GaGę supportowała jej koleżanka z początków kariery, Lady Starlight oraz koncertujący z nią rockmani z Semi Precious Weapons, którym całkiem nieźle udało się rozgrzać wyczekującą na 24-latkę zniecierpliwioną publiczność. Pojawienie się jej na scenie wraz z dźwiękami _**Dance in the dark**_ wywołało wśród widzów ogromne emocje, które rosły z piosenki na piosenkę. Mniej więcej w połowie występu wielu fanów podniosło w górę kartki z tytułem nowego singla, który ma zwiastować trzecią płytę wokalistki, Born This Way (jej fragment zaprezentowała podczas tegorocznego rozdania nagród Video Music Awards). W planie było zaśpiewanie refrenu utworu, ale reakcja GaGi, która widząc karteczki popłakała się, na kilkanaście minut zmieniła scenariusz misternie zaplanowanego show. Następnie wokalistka dostała od fanklubu polską flagę z podpisami, a także koszulkę z napisem "Born This Way", którą od razu na siebie założyła.

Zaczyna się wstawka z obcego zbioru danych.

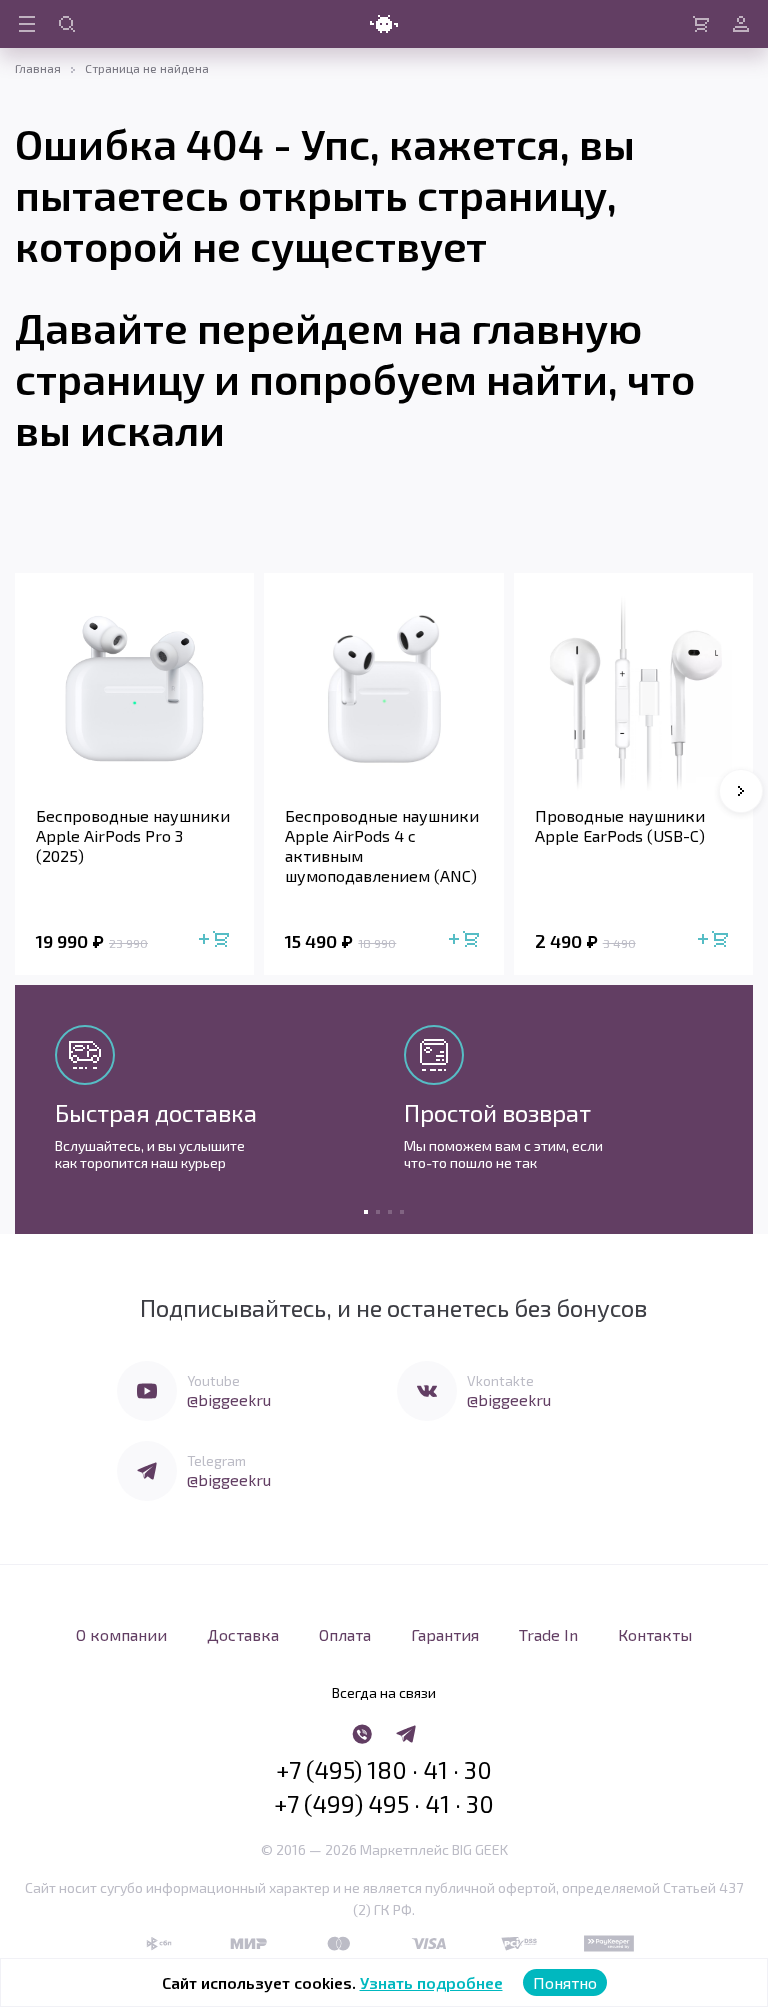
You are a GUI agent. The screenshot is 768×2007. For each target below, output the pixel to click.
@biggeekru (229, 1399)
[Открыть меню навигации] (27, 24)
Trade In (548, 1634)
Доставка (243, 1634)
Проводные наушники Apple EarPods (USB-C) (620, 825)
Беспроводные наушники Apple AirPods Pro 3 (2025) (133, 835)
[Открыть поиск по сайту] (67, 24)
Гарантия (445, 1634)
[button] (741, 791)
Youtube (213, 1380)
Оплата (345, 1634)
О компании (121, 1634)
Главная (38, 68)
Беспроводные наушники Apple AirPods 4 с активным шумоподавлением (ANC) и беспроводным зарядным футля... (382, 846)
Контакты (655, 1634)
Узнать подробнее (431, 1982)
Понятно (565, 1982)
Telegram (216, 1460)
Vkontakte (500, 1380)
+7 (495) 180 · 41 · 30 (384, 1770)
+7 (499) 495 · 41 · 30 (384, 1804)
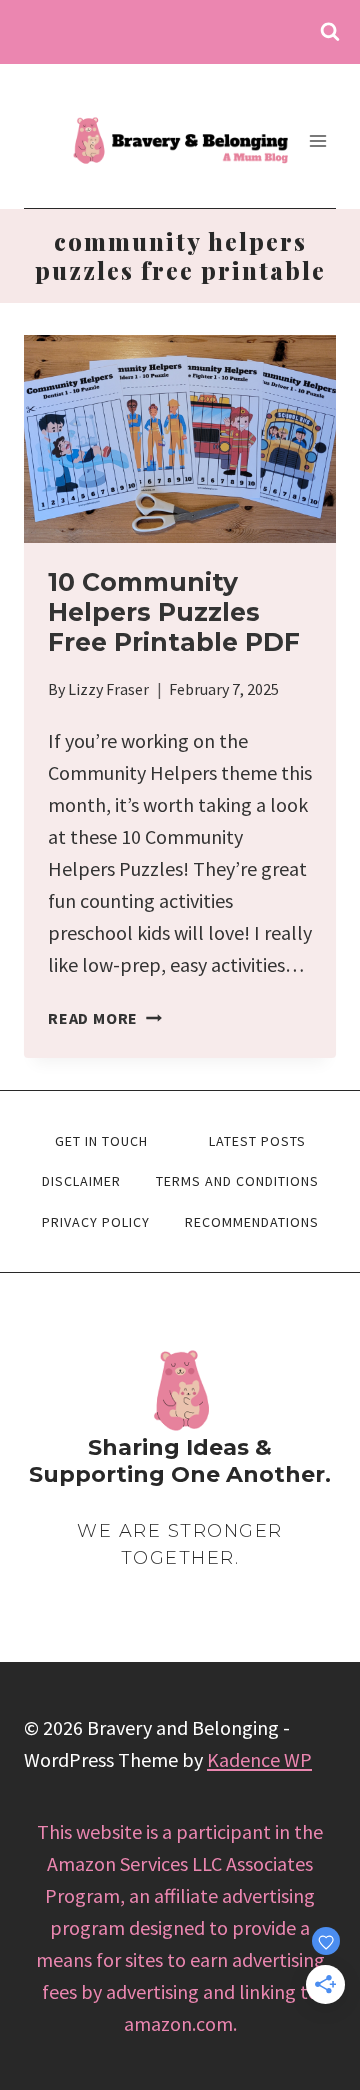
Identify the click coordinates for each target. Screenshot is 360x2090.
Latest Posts (257, 1141)
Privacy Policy (96, 1222)
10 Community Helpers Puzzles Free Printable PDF (174, 612)
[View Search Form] (330, 32)
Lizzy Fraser (108, 689)
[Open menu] (317, 140)
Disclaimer (81, 1181)
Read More (105, 1018)
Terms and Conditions (237, 1181)
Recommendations (252, 1222)
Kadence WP (259, 1759)
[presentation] (180, 439)
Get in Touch (101, 1141)
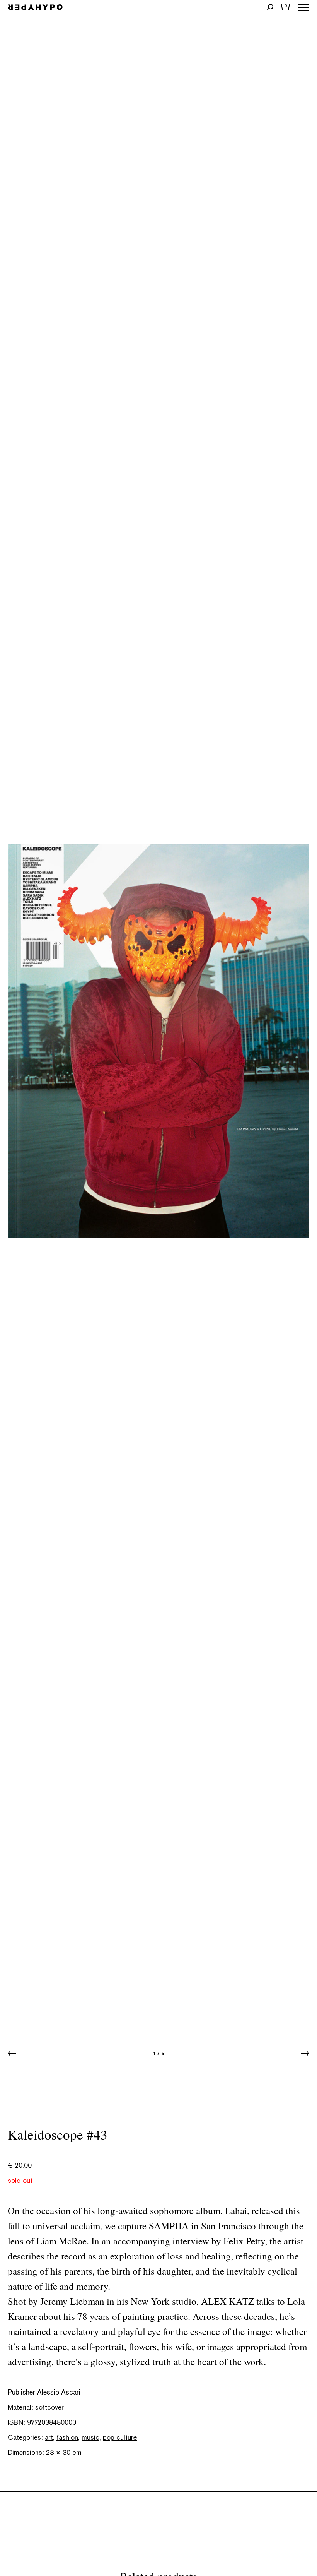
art (49, 2437)
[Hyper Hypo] (35, 7)
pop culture (120, 2437)
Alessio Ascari (58, 2392)
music (90, 2437)
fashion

Nie zabrakło również płomiennych wypowiedzi o tym, że zawsze trzeba być sobą, o równości i równouprawnieniu oraz o prześladowaniu w szkole przez "wredne dziewczyny". GaGa dodała również, że _**Jezus kocha każdego, także homoseksualistów**_. Możemy się tylko domyślać ewentualnych skarg i protestów, szczególnie, że w scenografii nie brakowało krzyży, aniołów czy innych symboli religijnych.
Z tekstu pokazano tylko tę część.